Loin du film de Jacques Rouland sorti en 1974, La Gueule de l’emploi donne à voir le recrutement d’un poste de commercial dans une entreprise d’assurances. Ce documentaire de Didier Cros met à nu les mécanismes violents d’un certain monde du travail. Inquiétant.

Comment notre société occidentale en est-elle arrivée là ? C’est la question que l’on se fait, à moitié groggy, après avoir vu La Gueule de l’emploi. Dans une salle de réunion anonyme, devant un jury de recruteurs, une dizaine de chômeurs sont prêts au combat. Un seul d’entre eux aura la chance d’être recruté par le GAN pour vendre des produits d’assurance en échange d’un SMIC. Deux jours à tenter de surpasser les autres au travers de tests de personnalité éprouvants et humiliants.

Dans une posture quasi sadique et assurément odieuse, les recruteurs turent à hue et à dia les candidats. Ils s’emploient à les déshabiller puis à les déconstruire afin de les déminer, croient-ils, alors qu’ils ne font que les déshumaniser. « Pourquoi transpirez-vous ? Êtes-vous vraiment vous-mêmes ? », etc.

Didier Cros filme froidement cette arène où quelques gladiateurs d’un monde en déroute sont pressés d’être combattifs pour mieux écraser les autres, autrement dit, la concurrence.
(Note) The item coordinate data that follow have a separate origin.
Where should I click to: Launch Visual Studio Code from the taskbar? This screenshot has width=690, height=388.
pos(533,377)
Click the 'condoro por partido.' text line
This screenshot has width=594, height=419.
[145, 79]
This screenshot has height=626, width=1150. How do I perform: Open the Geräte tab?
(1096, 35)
Heureusement, dans cette corrida, ce huis clos, ce théâtre de la supercherie, certains résistent et refusent cette servitude volontaire. Pour le grand bonheur des autres restant en lice. Gérard et Julie, les deux derniers candidats, triomphent sans gloire cependant. Leur lucidité est désarmante : « On n’a pas le choix : on est obligé d’être soumis […] dans le monde désenchanté dans lequel on vit ».
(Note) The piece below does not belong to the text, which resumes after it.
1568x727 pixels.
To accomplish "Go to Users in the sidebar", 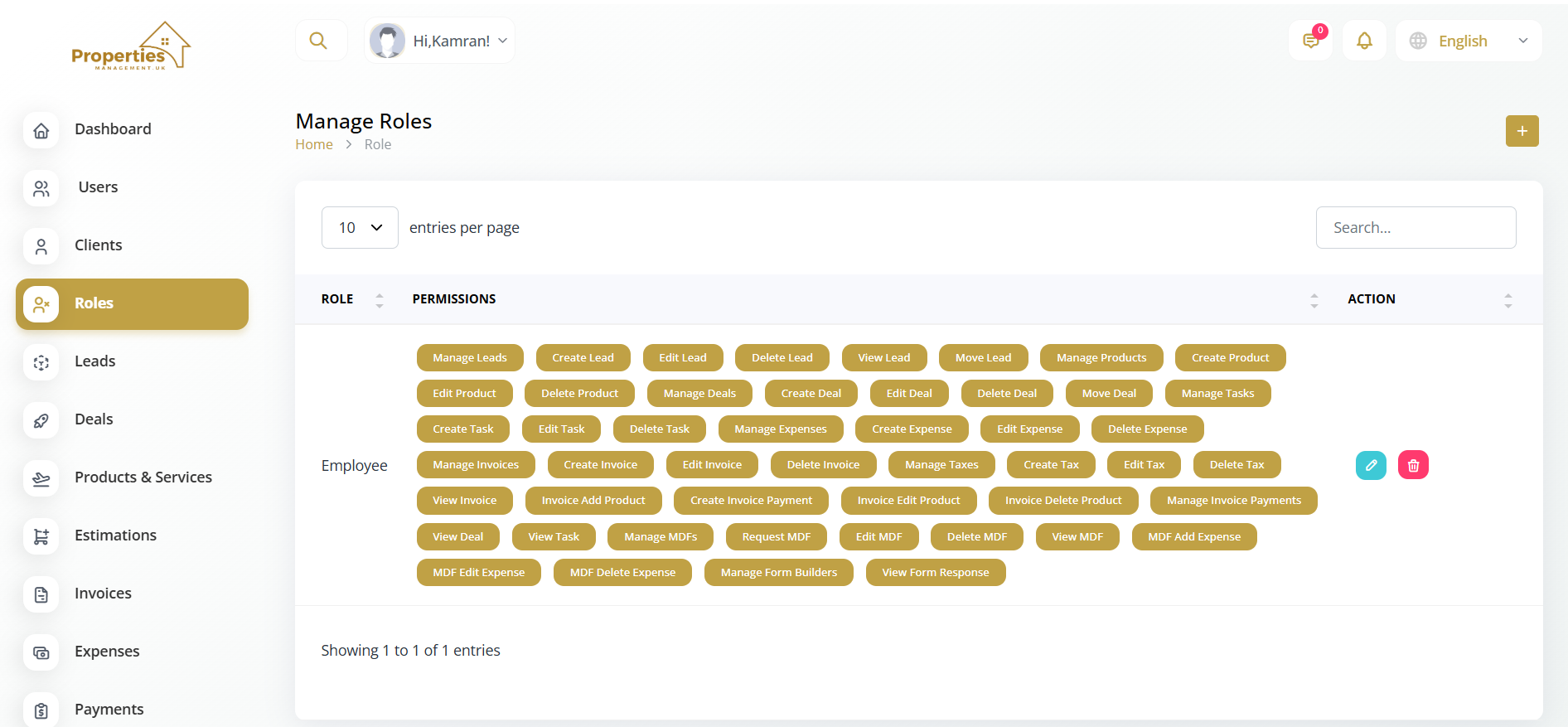I will click(x=98, y=187).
Le culte de la performance commence ici. Où mène-t-il ? Pour certains, au suicide. Bien entendu, ce n’est pas grave : cela libère une place.

La Gueule de l’emploi, documentaire de Didier Cros, est passé le jeudi 6 octobre à  23 h sur Antenne 2. Il ne devrait pas tarder à être reprogrammé. Produit par Félicie Roblin et Zadig productions.
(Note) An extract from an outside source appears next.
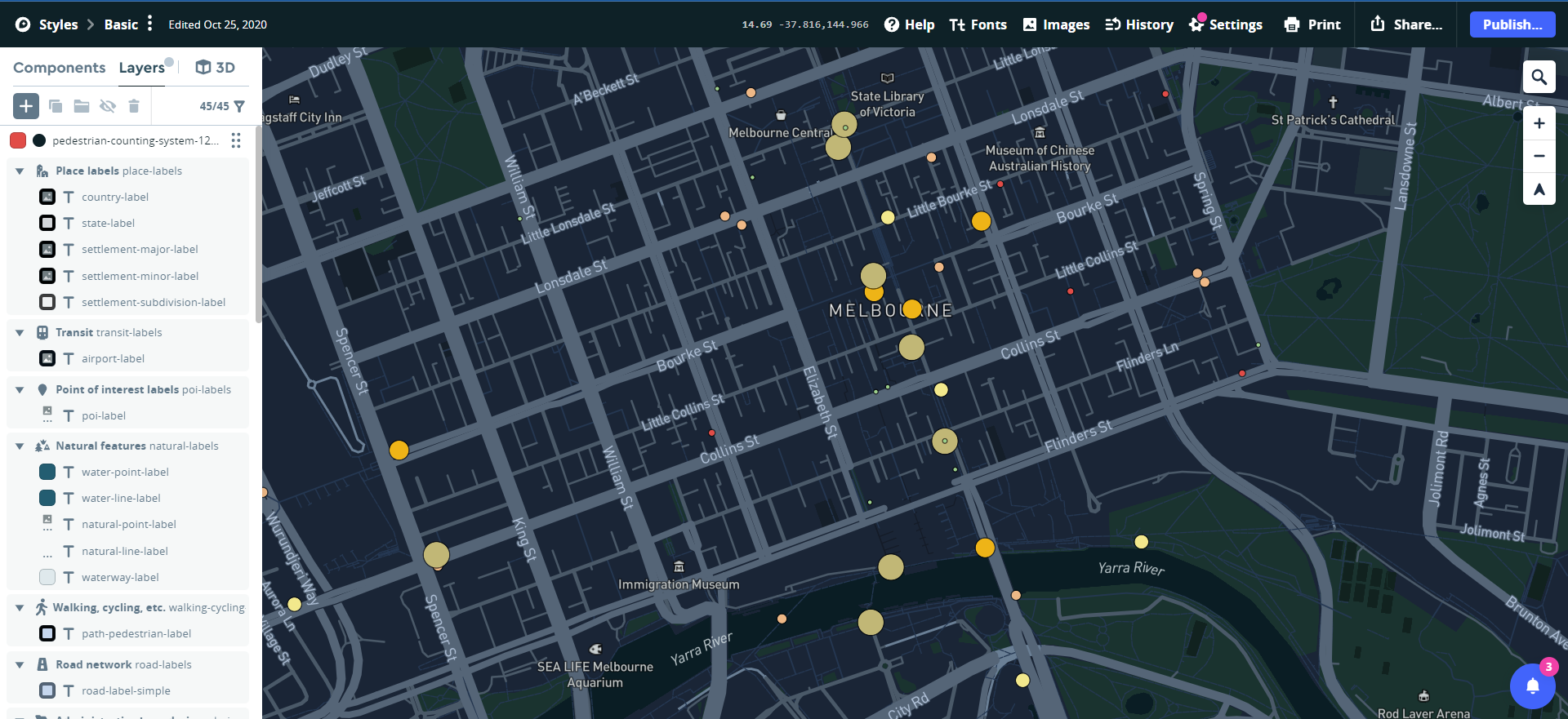Open notifications bell with badge
The width and height of the screenshot is (1568, 719).
click(1532, 686)
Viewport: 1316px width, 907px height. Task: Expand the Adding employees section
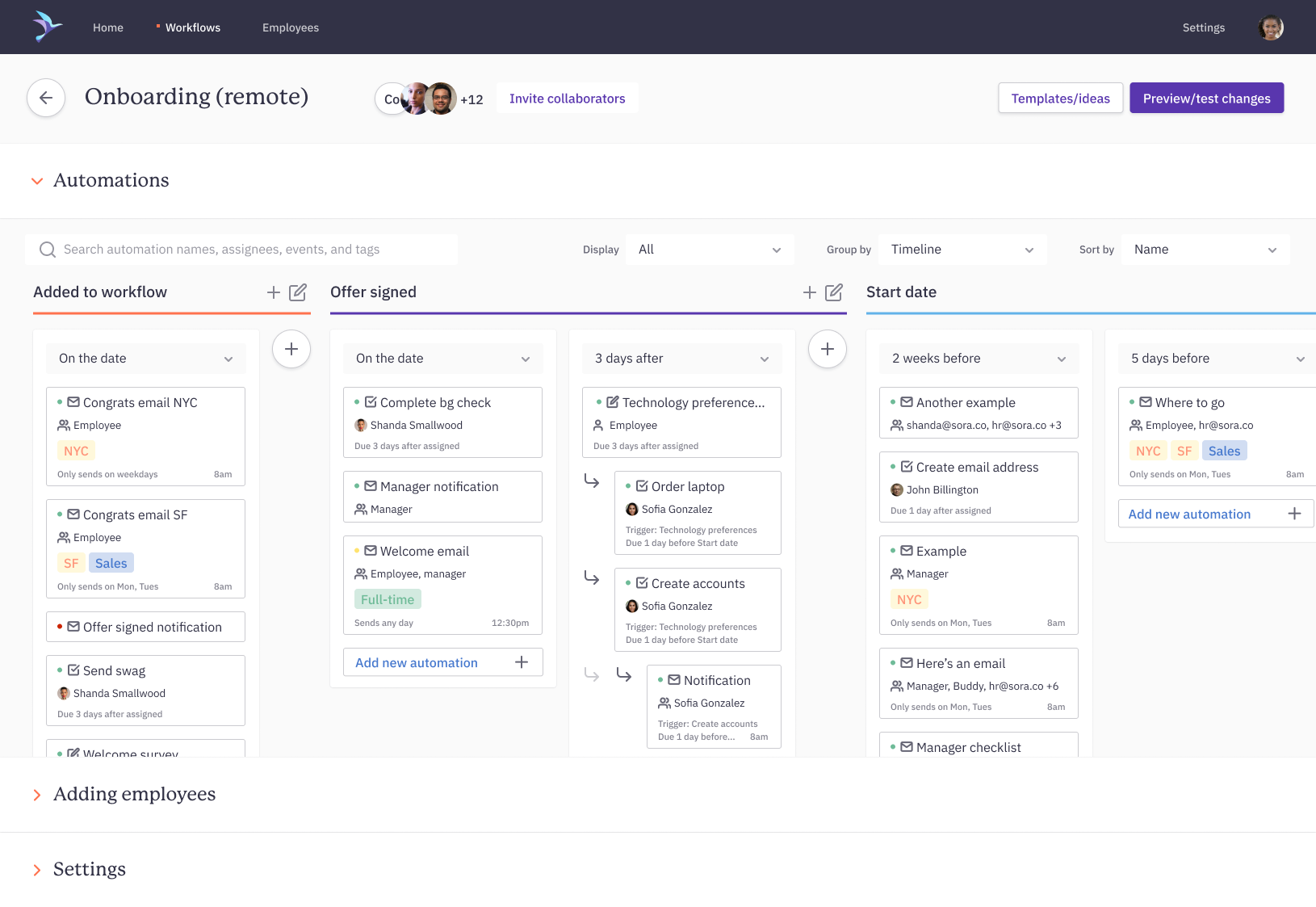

Animula blandula vagula : Âme de diaphane intimité, hôtesse et compagne de mon corps, tu verses vers des lieux délavés, escarpés et dénudés, où ne résonnent tes jeux d'esprit…

Un commentaire

  1. 5 sadiques à la solde d’une « grande entreprise » française pour rabaisser, humilier et monter les uns contre les autres des candidats à un emploi (qui plus est payé au smic) . Il faut le voir pour le croire! Le GAN pourrait économiser les 2 jours payés à ses 5 sadiques et offrir un recrutement honnête et digne de ce nom. Les candidats sont faut-ils le rappeler des êtres humains prêts à échanger leur travail contre une rémunération et non pas leur dignité contre le plaisir à peine masqué d’une poignée de l’interrogatoire.